• EXERCISE:
The full listing, copied exactly, is the required output.

• MATERIAL TO PROCESS:
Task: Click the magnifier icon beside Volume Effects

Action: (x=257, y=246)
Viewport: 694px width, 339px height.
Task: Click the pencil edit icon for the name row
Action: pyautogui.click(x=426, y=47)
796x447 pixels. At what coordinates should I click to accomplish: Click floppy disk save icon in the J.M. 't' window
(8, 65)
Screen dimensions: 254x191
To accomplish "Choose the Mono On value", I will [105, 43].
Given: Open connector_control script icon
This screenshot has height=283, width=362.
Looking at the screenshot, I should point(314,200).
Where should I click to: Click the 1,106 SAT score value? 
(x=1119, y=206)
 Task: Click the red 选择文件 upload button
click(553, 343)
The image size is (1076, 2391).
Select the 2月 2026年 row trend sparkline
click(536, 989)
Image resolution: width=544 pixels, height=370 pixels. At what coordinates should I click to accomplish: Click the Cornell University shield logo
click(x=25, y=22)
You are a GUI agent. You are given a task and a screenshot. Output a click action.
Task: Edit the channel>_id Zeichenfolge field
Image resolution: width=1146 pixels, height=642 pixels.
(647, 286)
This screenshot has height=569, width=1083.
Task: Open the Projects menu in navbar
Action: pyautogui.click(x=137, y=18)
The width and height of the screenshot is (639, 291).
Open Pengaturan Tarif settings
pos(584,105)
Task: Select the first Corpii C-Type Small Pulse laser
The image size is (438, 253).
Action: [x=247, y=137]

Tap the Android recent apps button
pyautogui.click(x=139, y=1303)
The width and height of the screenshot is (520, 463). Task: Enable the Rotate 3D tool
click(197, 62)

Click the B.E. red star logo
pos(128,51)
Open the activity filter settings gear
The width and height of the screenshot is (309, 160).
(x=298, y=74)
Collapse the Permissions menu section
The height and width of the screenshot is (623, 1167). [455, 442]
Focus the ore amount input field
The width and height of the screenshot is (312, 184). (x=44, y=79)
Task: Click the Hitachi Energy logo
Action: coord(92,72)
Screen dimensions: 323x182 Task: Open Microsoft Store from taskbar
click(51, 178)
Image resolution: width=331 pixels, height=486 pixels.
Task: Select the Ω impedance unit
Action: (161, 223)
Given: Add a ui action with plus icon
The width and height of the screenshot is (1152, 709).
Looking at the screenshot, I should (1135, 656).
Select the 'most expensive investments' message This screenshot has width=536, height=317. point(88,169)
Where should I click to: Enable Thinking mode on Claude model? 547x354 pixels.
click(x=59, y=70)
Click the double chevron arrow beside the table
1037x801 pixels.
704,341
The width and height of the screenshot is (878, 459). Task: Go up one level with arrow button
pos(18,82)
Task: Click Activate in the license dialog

• ANSWER TO THIS EXERCISE:
Task: Click the magnifier icon beside Volume Effects

Action: (x=257, y=246)
Viewport: 694px width, 339px height.
Task: Click the pencil edit icon for the name row
Action: pyautogui.click(x=426, y=47)
796x447 pixels. At what coordinates should I click to accomplish: Click floppy disk save icon in the J.M. 't' window
(8, 65)
Screen dimensions: 254x191
To accomplish "Choose the Mono On value", I will [105, 43].
Given: Open connector_control script icon
This screenshot has height=283, width=362.
Looking at the screenshot, I should point(314,200).
Where should I click to: Click the 1,106 SAT score value? 
(x=1119, y=206)
 Task: Click the red 选择文件 upload button
click(553, 343)
The image size is (1076, 2391).
Select the 2月 2026年 row trend sparkline
click(536, 989)
Image resolution: width=544 pixels, height=370 pixels. At what coordinates should I click to accomplish: Click the Cornell University shield logo
click(x=25, y=22)
You are a GUI agent. You are given a task and a screenshot. Output a click action.
Task: Edit the channel>_id Zeichenfolge field
Image resolution: width=1146 pixels, height=642 pixels.
(647, 286)
This screenshot has height=569, width=1083.
Task: Open the Projects menu in navbar
Action: pyautogui.click(x=137, y=18)
The width and height of the screenshot is (639, 291).
Open Pengaturan Tarif settings
pos(584,105)
Task: Select the first Corpii C-Type Small Pulse laser
The image size is (438, 253).
Action: [x=247, y=137]

Tap the Android recent apps button
pyautogui.click(x=139, y=1303)
The width and height of the screenshot is (520, 463). Task: Enable the Rotate 3D tool
click(197, 62)

Click the B.E. red star logo
pos(128,51)
Open the activity filter settings gear
The width and height of the screenshot is (309, 160).
(x=298, y=74)
Collapse the Permissions menu section
The height and width of the screenshot is (623, 1167). [455, 442]
Focus the ore amount input field
The width and height of the screenshot is (312, 184). (x=44, y=79)
Task: Click the Hitachi Energy logo
Action: coord(92,72)
Screen dimensions: 323x182 Task: Open Microsoft Store from taskbar
click(51, 178)
Image resolution: width=331 pixels, height=486 pixels.
Task: Select the Ω impedance unit
Action: (161, 223)
Given: Add a ui action with plus icon
The width and height of the screenshot is (1152, 709).
Looking at the screenshot, I should (1135, 656).
Select the 'most expensive investments' message This screenshot has width=536, height=317. point(88,169)
Where should I click to: Enable Thinking mode on Claude model? 547x354 pixels.
click(x=59, y=70)
Click the double chevron arrow beside the table
1037x801 pixels.
704,341
The width and height of the screenshot is (878, 459). Task: Go up one level with arrow button
pos(18,82)
Task: Click Activate in the license dialog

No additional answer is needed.